Distante dos leguas del puerto, la “isla pestilente”, como también se le llamó, nunca formó parte del entorno social de los porteños. Cualquier contacto con ella será evitado ya por temor al contagio de la lepra o bien por su situación de refugio esporádico de piratas y más tarde polvorín.

Los Antoninos

Canónigos del Instituto de San Antonio Abad llegan a la Ciudad de México –1628–, con la intención de fundar un hospital dedicado a los enfermos de lepra, particularmente de una variante conocida como “mal de San Antón”, “fuego sacro” o “mal leonino”.
Los “antoninos”, como los llama inmediatamente la población por abnegados y generosos, sorprenden al poco tiempo con un cambio radical de conducta tornándose rebeldes, mundanos y licenciosos.

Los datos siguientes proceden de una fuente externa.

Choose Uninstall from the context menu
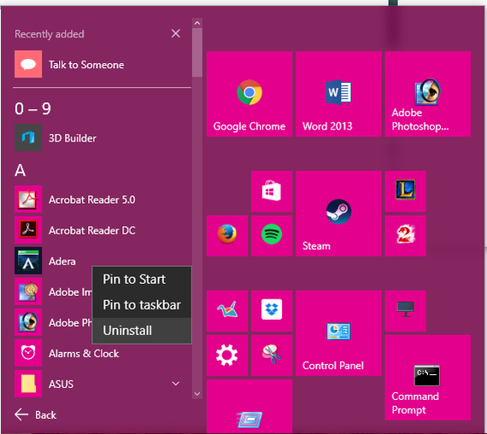Image resolution: width=487 pixels, height=434 pixels. [142, 331]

Toda la Nueva España clamará escandalizada, cuando conozca el uso del hospital de San Antonio Abad como cualquier “motel de paso” de la actualidad. Una denuncia: “Mientras vulgares meretrices usan las camas para sus violentos menesteres, los enfermos se pudren tirados en patios y corredores”.
El rey Felipe IV monta en cólera al conocer tales hechos, remitiendo a los religiosos ante el Santo Oficio. E irá más lejos en su monárquica indignación: obtendrá del papa Urbano VIII la extinción –in saecula saeculorum– de la orden religiosa de los arrechos “antoninos”.

E pur si muove

(Urbano VIII no será recordado por ese hecho, ciertamente, pero sí como inquisidor del sabio italiano Galileo Galilei. Declarado herético por el Tribunal del Santo Oficio, el astrónomo será obligado a retractarse de su identificación con las ideas de Copérnico –el Sol como centro del Universo y la Tierra girando sobre su propio eje–, contrarias a la letra de las Escrituras. Aquel hombre de mente prodigiosa grabará para los siglos una frase contra la que se estrellarán todas las intolerancias: ¡E pur si muove, cabrones! (la última expresión carece de rigor histórico, pero eso y más se merecían aquellos judiciales con sotana). La Iglesia Católica aceptará, tres siglos y medio más tarde, el “y sin embargo se mueve” de Galileo, a quien desagraviará en 1992 por voz de su jefe, el papa Juan Pablo II).